Hay dos tipos de soledad: la "soledad sonora", de la que gozan los místicos, pues no creen estar solos sino estar con Dios; y la "soledad forzada", no querida, sobrevenida a raíz de alguna tragedia o elegida libremente. ¿Cuál es vuestra soledad?
Yo no estoy solo, pero me siento solo. Puedo estar con 20 personas y aburrirme lo indecible, preferir salir y estar solo con mis pensamientos, recuerdos o proyectos. El TOC nos aísla, no nos aislamos nosotros.
Yo he sido la persona más sociable que conozco; sin embargo, con el transcurso de los años, me he quedado solo, y lo que es peor: no me siento motivado para hacer nuevas amistades o conocer a más gente. La primera pregunta que formula la gente tras las presentaciones es la siguiente: "Y tú, ¿a qué te dedicas?". A veces me siento animado y contesto sin problema: "He sido profesor de instituto; después me prejubilaron por enfermedad y ahora soy pensionista". Ahora bien, si tratan de inquirir más en mi vida, ya me encargo yo de frustrar su inquisición con un "ese asunto no te importa".
En la actualidad no estoy solo; vivo con mis padres. Pero me siento solo, y ese sentimiento causa, desde mi experiencia como paciente, mi depresión, y es, además, un vivero para mis obsesiones. Es entonces cuando recurro a los interminables rituales que alivian, momentáneamente, mi ansiedad. Pero los ritos, después de 38 años como enfermo de TOC, no han disminuido con cierta duración mi sufrimiento; al contrario, todo paciente de TOC sabe que aquéllos incrementan la ansiedad, desembocando en fuertes crisis.

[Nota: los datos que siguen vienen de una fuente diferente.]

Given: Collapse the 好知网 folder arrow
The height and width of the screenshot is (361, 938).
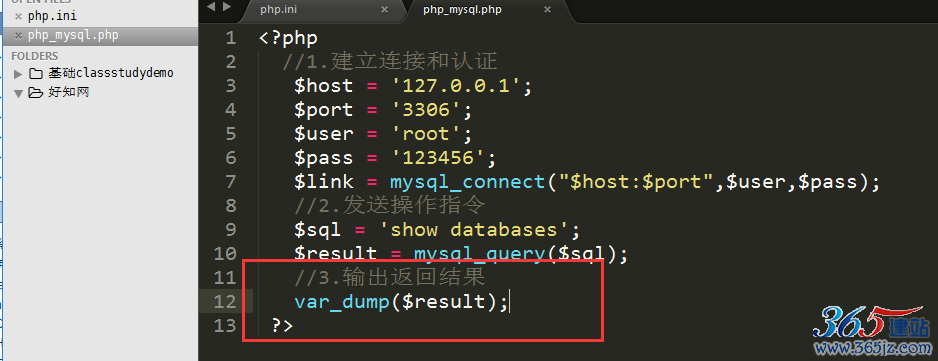Looking at the screenshot, I should (18, 93).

Tal vez soy un masoquista desde el punto de vista inconsciente, pero los ritos son mi compañía. Una vez le dije a una psicóloga que me sentía, recordando los inmortales versos de Quevedo, "como un hombre a un rito pegado". Ella sonrió y me dijo: "Manuel, ¡qué ingenioso eres!". Sí, pero deseo cada día más, cada hora más, cada minuto más, aplicar mi ingenio a salir de esta soledad que me embarga, que me tortura; pues, insisto, este estado favorece el recrudecimiento de los pensamientos intrusos, de las dudas/ideas obsesivas. Para abandonar mi soledad me entrego a mis pasiones: los libros, la escritura, la buena música, la contemplación de la naturaleza(ahora tan maltratada, y que, por ende, se ha vengado de nosotros), las relaciones sociales virtuales..., con la esperanza de volver a ser, a medio o largo plazo, la persona sociable que fui; de tener relaciones sociales reales, de carne y hueso. Confieso que soy muy selectivo para aquéllas(este es otro obstáculo que se interpone en mi camino), pero mi esperanza también se dirige a encontrar, al menos, una persona con la cual pueda compartir, debatir, sentir... Cualquier cosa excepto sentirme solo, pues la soledad forzada es la antesala de muchos infortunios. ¡Qué pena no gozar de la soledad místico-sonora! Pero la crisis juvenil que se infiltró en mi vida me alejó de la férrea creencia en Dios. Ahora creo en Él en ocasiones. Espero que me comprenda y me perdone.